**Work instructions**
Would you please return only the lines from the one with "At what coordinates should I click to accomplish: Click" through the last line of the records below, leaving the pictures out?

Pixel coordinate grounding data:
★ ★ ★
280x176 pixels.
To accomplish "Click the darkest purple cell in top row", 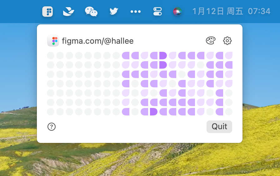I will [163, 56].
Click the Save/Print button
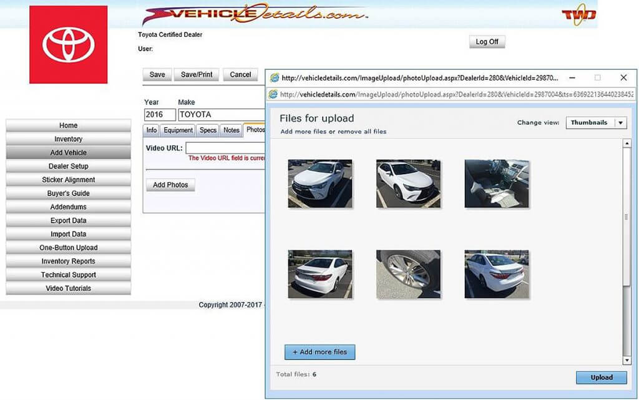The height and width of the screenshot is (400, 639). (x=196, y=74)
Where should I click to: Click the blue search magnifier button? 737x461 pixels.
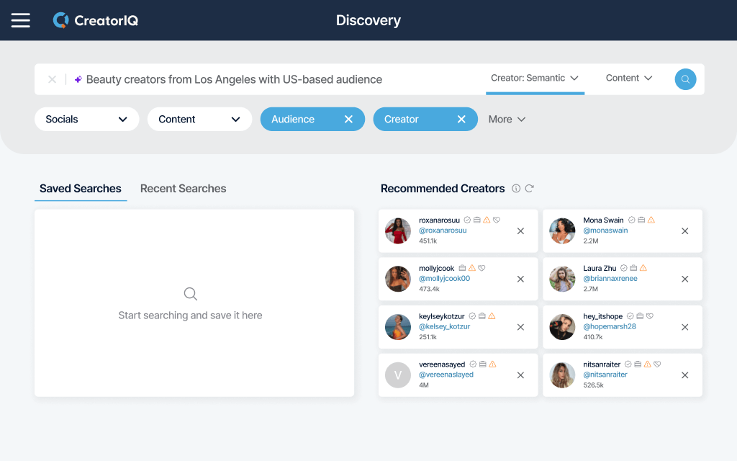(685, 79)
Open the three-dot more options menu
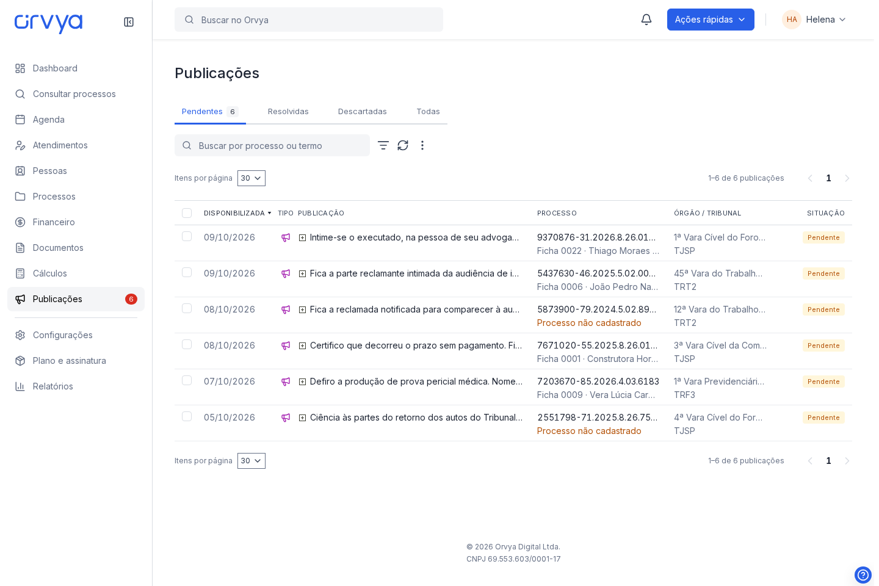Image resolution: width=879 pixels, height=586 pixels. click(x=422, y=145)
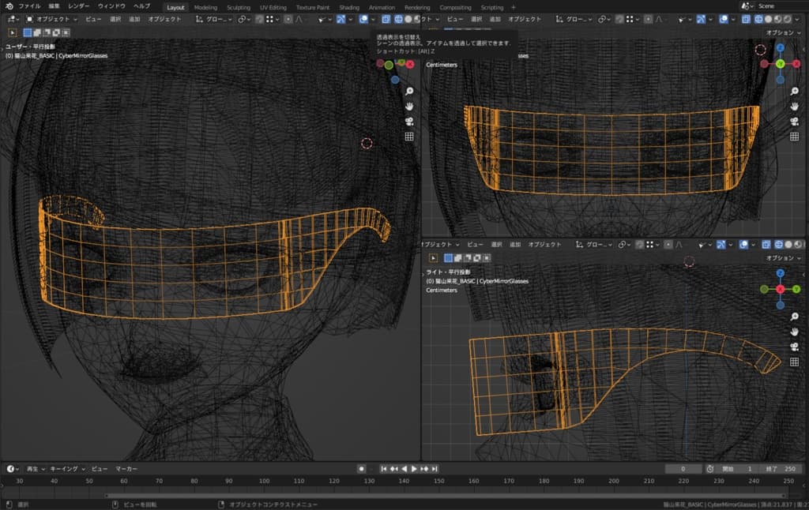Expand the オプション dropdown in top-right viewport
This screenshot has height=510, width=809.
pos(783,32)
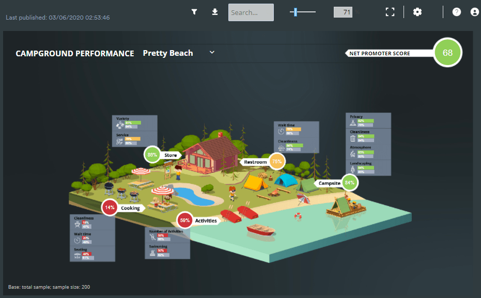The image size is (481, 298).
Task: Enter fullscreen mode
Action: [390, 11]
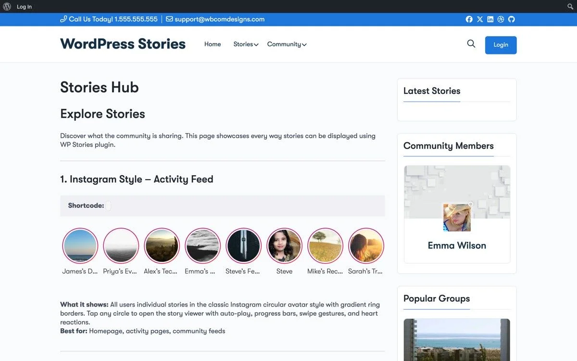This screenshot has height=361, width=577.
Task: Select Home in the main navigation
Action: pyautogui.click(x=212, y=44)
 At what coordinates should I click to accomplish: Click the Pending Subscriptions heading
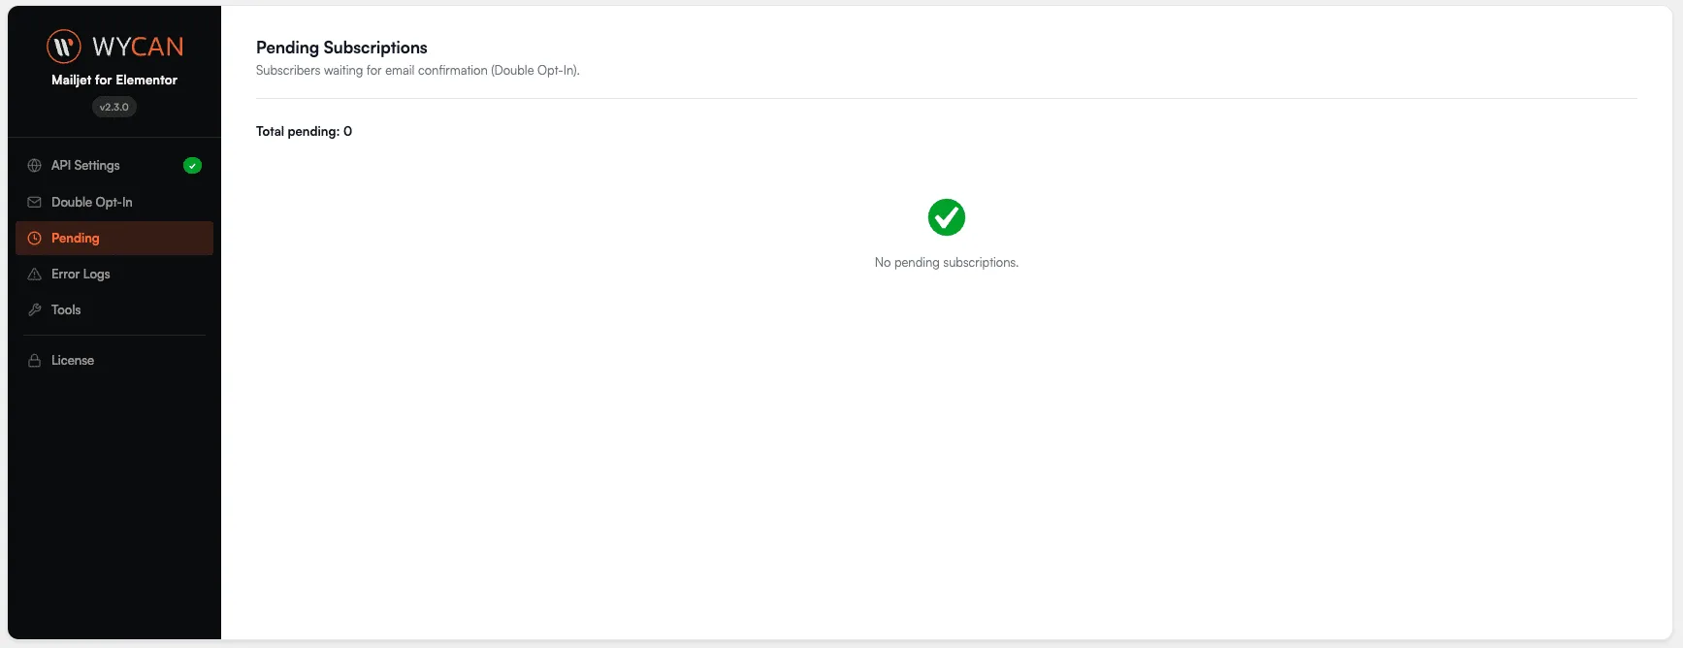click(x=341, y=48)
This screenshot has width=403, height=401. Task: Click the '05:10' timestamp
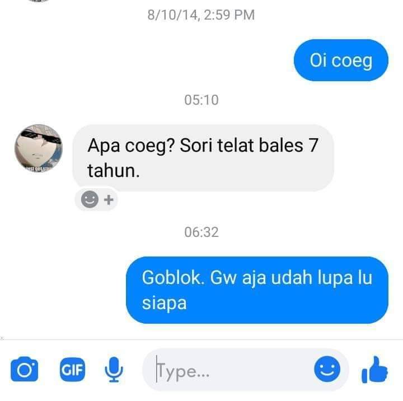coord(202,100)
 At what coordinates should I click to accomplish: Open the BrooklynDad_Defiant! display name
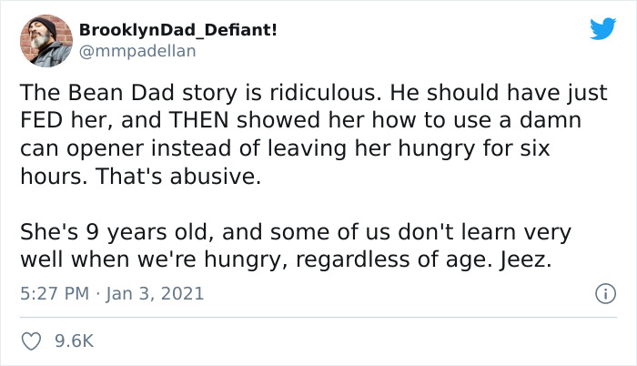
★ ★ ★
**Result**
 At what coordinates should I click to accomplish: Click the Pending Subscriptions heading
click(x=341, y=48)
This screenshot has width=403, height=401. Task: Click the '05:10' timestamp
coord(202,100)
 At what coordinates should I click to accomplish: Open the BrooklynDad_Defiant! display name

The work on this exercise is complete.